险些当场失笑出声的即墨贞,弯刀般的眉轻挑,任何妆点亦掩不住的满面妖娆清媚之气,顿时若支利箭般直刺进公冶敬德不及设防的心,惹得他不由自主地阵阵心悸如狂。

好个妖媚入骨的女子!

“只可惜,小女子虽出身卑微了些,却对阁下的显贵将门亦没兴趣。因为我深知,这世上盛极则衰的道理,贵公冶氏发展得太快,而这通常爬得越快的,摔的也便会越快。小女子没什么野心,不求大富大贵,只求现世安稳。所以,六公子还是不要白费心机,来拉拢我这个担不起灾祸的人了。”

眼看着公冶敬德脸色发青,即墨贞却笑得愈加妩媚妖冶,仿佛要将那些正明里暗里地偷看着她的男子们的骨头,都给笑酥了去。

“莫独,何事笑得这般开心啊?”

终于越过众人走近的姬无邪,声音虽仍若玉碎般悦耳,但语气却明显有些发酸和不快。

“没什么啊,还不是公冶公子适才讲的笑话实在太过好笑,所以我才会忍不住笑得忘了收敛,让王爷见笑了。”

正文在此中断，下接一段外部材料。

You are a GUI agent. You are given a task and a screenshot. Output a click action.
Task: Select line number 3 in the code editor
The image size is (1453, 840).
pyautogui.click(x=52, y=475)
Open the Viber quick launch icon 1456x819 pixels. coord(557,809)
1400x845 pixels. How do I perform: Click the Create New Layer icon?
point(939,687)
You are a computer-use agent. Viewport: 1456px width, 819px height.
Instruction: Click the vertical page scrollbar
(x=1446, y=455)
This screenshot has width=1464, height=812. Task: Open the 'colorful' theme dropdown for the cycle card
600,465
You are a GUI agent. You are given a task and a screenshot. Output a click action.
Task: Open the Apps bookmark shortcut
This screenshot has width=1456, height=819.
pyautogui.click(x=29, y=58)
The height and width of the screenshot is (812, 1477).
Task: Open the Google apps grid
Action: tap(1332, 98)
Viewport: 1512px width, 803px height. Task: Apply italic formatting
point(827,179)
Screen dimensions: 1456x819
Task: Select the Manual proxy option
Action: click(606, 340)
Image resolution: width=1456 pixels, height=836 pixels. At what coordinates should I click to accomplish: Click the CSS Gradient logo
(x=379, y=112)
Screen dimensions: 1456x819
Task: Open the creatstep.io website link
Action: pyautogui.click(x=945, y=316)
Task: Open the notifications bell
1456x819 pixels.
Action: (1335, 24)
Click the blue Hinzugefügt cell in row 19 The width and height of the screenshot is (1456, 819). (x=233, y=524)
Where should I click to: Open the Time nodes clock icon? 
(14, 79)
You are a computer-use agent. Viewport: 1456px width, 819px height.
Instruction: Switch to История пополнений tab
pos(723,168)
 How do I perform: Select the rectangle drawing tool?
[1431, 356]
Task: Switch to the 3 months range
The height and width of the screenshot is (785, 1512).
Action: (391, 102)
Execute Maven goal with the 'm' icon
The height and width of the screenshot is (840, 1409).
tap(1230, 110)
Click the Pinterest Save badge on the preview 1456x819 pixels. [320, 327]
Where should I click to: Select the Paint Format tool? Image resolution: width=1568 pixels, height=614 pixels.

即墨贞又笑得双目弯弯如狐地看了眼公冶敬德,心中想的却是,当即气死了你才好!

当然,这也只是贪图心中一时痛快而已,她可不想让他这么早就死掉,否则后面的戏还要怎么唱呢?更何况他毕竟出身将门,纵然平时再被如此骄纵,亦不至于被这点事情就活活气死了去,否则这原本微不足道的公冶氏,又怎样在短短百余年间,就跻身成为周国十大家族呢?

将门无犬子,这公冶敬德必然亦是只本性凶猛的老虎!

而她即墨贞,则是刚刚去捋了虎须的胆大妥为之徒,正等着看这老虎要如何发威!